(Dataset content Opens)

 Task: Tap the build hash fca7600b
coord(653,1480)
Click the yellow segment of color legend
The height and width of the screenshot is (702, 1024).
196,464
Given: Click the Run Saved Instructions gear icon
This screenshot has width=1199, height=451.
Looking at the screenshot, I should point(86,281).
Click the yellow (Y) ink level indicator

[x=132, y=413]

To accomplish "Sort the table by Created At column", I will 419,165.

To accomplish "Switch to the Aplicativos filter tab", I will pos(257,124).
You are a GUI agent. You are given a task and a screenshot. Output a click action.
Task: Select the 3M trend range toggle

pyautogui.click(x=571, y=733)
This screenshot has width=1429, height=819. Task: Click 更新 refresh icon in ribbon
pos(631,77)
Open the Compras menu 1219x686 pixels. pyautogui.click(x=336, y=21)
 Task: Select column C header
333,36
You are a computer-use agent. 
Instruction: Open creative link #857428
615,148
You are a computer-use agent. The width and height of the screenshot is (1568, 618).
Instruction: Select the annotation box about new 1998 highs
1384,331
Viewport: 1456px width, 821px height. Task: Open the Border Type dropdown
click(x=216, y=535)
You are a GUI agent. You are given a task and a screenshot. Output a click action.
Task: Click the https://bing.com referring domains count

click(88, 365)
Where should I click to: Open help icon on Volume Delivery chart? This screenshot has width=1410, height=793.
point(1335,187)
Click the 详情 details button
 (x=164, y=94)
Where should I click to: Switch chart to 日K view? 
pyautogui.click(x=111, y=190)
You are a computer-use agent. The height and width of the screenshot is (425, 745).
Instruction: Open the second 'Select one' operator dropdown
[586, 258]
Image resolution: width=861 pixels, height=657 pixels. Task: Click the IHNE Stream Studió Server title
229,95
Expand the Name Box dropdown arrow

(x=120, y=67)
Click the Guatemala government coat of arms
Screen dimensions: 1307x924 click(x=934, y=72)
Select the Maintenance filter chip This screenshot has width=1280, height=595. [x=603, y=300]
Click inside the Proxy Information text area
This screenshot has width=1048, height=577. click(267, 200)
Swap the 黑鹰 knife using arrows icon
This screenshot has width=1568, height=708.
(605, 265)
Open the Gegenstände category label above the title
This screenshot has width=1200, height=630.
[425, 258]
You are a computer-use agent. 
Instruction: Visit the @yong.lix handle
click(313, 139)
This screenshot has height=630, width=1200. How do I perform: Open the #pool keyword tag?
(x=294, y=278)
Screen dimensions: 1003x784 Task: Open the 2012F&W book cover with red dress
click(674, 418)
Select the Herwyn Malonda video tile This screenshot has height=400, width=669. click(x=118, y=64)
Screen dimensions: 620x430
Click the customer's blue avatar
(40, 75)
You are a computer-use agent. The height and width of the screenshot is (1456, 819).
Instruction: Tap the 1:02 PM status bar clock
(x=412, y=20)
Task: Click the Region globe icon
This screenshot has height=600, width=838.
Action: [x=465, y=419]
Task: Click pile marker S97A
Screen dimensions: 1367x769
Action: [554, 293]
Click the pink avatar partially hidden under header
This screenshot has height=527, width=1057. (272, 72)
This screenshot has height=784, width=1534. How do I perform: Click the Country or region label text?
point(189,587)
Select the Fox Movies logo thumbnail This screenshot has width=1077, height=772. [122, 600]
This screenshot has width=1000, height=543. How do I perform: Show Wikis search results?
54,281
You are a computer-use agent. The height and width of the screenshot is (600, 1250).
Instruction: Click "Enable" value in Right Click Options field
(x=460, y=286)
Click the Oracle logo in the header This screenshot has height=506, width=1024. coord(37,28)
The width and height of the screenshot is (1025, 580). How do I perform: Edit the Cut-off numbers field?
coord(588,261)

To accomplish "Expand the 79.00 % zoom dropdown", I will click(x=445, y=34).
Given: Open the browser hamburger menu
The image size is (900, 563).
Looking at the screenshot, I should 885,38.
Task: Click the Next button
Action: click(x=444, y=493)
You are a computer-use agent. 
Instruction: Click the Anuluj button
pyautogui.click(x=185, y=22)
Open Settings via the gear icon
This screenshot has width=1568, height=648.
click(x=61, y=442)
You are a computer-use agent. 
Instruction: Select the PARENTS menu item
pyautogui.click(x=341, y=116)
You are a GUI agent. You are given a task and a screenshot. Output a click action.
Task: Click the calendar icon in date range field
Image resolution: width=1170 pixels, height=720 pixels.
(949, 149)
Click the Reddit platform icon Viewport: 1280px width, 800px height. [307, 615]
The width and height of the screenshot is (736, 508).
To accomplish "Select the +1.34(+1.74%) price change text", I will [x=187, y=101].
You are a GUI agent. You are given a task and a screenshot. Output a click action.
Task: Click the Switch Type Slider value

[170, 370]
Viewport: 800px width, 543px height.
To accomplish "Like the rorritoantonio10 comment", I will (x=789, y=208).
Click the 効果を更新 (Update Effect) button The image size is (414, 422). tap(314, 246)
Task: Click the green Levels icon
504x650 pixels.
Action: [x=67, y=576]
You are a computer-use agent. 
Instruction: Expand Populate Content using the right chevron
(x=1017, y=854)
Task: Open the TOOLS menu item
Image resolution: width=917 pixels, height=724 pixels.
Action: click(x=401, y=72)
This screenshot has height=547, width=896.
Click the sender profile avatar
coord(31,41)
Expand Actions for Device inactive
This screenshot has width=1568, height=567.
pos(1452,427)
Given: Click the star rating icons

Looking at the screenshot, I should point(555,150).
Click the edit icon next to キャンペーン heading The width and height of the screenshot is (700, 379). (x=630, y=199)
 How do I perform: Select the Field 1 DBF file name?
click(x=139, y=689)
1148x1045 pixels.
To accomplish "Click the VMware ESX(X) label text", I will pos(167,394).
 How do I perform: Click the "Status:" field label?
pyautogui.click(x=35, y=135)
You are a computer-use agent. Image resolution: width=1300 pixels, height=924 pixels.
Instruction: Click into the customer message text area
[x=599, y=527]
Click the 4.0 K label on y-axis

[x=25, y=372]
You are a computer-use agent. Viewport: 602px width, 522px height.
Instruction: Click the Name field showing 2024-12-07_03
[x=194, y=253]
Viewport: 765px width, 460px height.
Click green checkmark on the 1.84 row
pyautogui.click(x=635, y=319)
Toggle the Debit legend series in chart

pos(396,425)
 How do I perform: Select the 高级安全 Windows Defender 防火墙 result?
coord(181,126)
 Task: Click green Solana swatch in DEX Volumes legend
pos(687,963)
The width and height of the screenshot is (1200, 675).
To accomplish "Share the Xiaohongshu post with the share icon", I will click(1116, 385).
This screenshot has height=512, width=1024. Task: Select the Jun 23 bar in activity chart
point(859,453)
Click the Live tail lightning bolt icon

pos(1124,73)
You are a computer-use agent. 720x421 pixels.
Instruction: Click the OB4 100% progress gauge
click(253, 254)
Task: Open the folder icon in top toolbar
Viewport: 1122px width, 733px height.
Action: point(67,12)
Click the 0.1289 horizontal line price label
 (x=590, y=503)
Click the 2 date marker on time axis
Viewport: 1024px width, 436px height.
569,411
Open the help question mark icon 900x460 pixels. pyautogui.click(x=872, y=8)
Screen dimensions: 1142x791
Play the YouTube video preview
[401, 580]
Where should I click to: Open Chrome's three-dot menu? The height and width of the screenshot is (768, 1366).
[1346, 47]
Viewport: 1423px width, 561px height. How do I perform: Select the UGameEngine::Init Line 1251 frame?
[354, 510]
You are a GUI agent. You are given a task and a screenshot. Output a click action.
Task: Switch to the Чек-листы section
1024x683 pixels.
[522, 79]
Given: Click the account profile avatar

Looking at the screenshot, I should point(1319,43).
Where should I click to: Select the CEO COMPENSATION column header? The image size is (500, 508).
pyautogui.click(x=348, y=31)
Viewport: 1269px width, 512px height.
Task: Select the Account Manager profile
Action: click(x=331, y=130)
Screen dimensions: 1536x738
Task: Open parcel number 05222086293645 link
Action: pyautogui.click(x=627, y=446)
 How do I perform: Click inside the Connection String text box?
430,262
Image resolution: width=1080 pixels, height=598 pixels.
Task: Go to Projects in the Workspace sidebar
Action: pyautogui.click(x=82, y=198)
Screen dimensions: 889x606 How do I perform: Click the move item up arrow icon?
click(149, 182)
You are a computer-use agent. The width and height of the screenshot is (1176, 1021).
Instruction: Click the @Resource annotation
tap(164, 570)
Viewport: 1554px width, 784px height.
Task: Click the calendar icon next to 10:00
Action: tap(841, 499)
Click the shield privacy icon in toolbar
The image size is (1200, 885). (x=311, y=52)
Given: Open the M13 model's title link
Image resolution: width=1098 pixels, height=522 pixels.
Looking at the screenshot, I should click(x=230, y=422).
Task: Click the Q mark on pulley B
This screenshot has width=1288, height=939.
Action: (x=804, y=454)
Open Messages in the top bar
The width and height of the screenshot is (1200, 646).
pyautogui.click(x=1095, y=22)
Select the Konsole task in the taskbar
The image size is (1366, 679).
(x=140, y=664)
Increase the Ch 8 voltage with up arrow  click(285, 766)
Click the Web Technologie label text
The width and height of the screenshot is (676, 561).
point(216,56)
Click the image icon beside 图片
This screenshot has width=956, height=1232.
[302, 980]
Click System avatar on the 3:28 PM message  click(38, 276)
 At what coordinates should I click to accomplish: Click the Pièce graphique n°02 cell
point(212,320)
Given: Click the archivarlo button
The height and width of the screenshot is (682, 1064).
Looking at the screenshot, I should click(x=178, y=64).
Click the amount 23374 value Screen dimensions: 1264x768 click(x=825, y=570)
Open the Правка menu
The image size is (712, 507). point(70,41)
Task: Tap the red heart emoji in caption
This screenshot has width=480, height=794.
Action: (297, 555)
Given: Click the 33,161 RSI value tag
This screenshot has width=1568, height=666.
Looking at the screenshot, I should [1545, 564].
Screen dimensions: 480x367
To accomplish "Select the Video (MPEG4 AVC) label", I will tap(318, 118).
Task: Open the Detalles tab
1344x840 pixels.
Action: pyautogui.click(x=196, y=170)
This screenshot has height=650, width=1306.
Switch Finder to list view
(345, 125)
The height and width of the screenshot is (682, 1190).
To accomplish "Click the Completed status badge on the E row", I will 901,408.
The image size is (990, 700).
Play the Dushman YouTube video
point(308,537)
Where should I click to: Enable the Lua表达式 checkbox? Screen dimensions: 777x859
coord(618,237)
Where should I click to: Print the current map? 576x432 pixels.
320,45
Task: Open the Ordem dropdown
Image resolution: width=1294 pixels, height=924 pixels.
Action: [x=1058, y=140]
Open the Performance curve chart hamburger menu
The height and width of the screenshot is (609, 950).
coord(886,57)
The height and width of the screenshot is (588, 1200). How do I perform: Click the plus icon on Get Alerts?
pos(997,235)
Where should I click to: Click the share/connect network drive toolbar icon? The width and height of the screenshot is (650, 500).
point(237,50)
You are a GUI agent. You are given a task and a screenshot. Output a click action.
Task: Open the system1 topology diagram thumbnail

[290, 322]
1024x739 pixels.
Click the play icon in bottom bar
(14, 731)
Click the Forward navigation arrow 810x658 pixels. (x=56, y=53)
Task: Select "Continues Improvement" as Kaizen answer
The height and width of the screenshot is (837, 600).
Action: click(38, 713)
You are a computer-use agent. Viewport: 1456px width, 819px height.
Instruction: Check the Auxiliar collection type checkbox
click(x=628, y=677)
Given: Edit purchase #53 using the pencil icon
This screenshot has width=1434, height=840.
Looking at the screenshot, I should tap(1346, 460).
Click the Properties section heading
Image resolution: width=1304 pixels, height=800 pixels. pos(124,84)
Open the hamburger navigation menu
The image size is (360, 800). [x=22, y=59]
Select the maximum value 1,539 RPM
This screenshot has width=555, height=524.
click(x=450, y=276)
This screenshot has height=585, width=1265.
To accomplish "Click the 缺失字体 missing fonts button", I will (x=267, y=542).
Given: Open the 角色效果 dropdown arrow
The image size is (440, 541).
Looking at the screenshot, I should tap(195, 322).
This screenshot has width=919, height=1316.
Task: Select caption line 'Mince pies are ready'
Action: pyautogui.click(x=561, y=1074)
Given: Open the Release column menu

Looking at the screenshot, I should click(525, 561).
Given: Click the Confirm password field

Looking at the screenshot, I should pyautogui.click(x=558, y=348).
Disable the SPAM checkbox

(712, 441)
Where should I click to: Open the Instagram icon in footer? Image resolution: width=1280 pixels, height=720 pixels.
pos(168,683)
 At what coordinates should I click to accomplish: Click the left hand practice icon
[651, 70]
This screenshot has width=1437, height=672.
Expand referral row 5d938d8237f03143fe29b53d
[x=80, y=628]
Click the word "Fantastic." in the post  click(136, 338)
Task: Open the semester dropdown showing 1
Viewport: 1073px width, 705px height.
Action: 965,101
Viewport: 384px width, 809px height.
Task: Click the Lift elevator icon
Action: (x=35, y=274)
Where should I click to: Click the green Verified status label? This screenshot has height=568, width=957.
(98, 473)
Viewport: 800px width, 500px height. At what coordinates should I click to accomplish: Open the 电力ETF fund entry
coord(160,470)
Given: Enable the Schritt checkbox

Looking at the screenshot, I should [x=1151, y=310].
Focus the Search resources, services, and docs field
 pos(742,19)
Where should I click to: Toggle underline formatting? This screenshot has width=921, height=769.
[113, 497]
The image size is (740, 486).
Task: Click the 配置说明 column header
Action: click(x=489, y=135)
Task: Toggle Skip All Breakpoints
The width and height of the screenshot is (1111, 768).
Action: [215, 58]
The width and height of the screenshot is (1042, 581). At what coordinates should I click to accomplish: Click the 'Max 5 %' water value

(Dataset content Closes)

Try it => Check the records above and copy each line that has the string "will".

Solved exercise =>
To accomplish "Sort the table by Created At column", I will 419,165.
To accomplish "Switch to the Aplicativos filter tab", I will pos(257,124).
To accomplish "Expand the 79.00 % zoom dropdown", I will click(x=445, y=34).
To accomplish "Select the +1.34(+1.74%) price change text", I will [x=187, y=101].
To accomplish "Like the rorritoantonio10 comment", I will (x=789, y=208).
To accomplish "Click the VMware ESX(X) label text", I will pos(167,394).
To accomplish "Share the Xiaohongshu post with the share icon", I will click(1116, 385).
To accomplish "Select the Video (MPEG4 AVC) label", I will tap(318, 118).
To accomplish "Click the Completed status badge on the E row", I will 901,408.
To accomplish "Click the 缺失字体 missing fonts button", I will (x=267, y=542).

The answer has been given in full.